Talk radio and political pundits continue to fill the airwaves with talk about all of the "pork" in the President's economic stimulus package that he is urging Congress to enact.

I'll be the first to fess-up: I haven't read the 600+ page document. [Note: I'm trying to get a copy for further review.]

What I have seen relates to Dallas, Texas and it comes from a listing of "shovel-ready"projects that the City of Dallas has requested be included in the funding measure. The total tab on these projects: $1,235,145,000.00.

So, how would our fair city spend over $1.2 billion?

Mainly on infrastructure improvement. You know roads, bridges, public safety, water and drainage, sanitation and transportation matters, including airport improvements.

There are also provisions for energy conservation, creation of "green" jobs, and additional police officers (20).

Closer to my world, there is funding to cover demolition of two public housing developments, Turner Courts (where we've been working since 2000) and Rhodes Terrace, just up the street from Turner. Big, big neighborhood improvement here.

Then I found funding to build 55 additional dwellings at Roseland Homes, another public housing development where we have worked since 1996. Again, major improvement for the community.

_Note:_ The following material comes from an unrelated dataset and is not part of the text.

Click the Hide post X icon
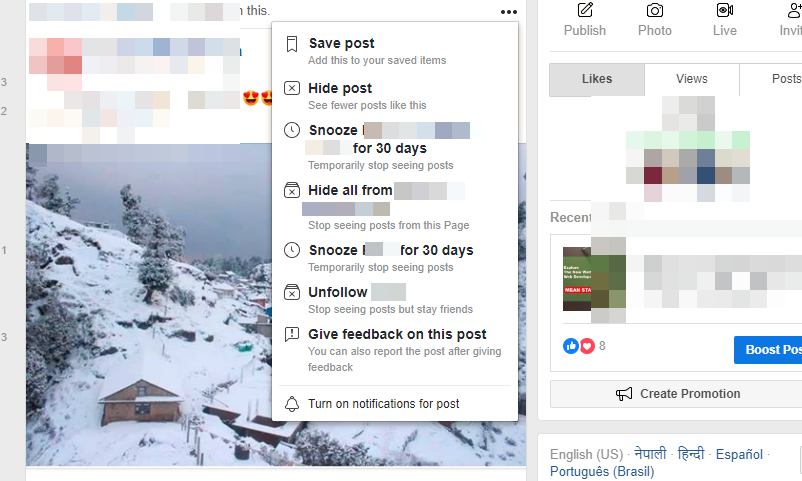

I suppose one of the largest and most controversial projects involves $386,000,000 for a new convention center hotel, a major community endeavor being pushed forward by our Mayor, Tom Leppert.

Of course, this list is not just about money. It is about jobs and jobs in the short term. If my math is correct, we are talking about the creation of almost 12,000 new jobs that pay a livable wage.

For the life of me, I can't find any pork, not even an "oink," at least not in the portion of the bill that has to do with Dallas, Texas.

Yesterday, I had the privilege of meeting with one of the chief assistants to a member of the U. S. House of Representatives. He informed us that President Obama had called a meeting of Democratic leaders last week to chastise them for including items in the legislation that did not relate directly to stimulating the economy. According to this source, the meeting was very direct and challenging. That sounds like good news to me.

The situation we face today cannot be about politics. Far too much is at stake. It is time for a renewal of community spirit in this city and nation.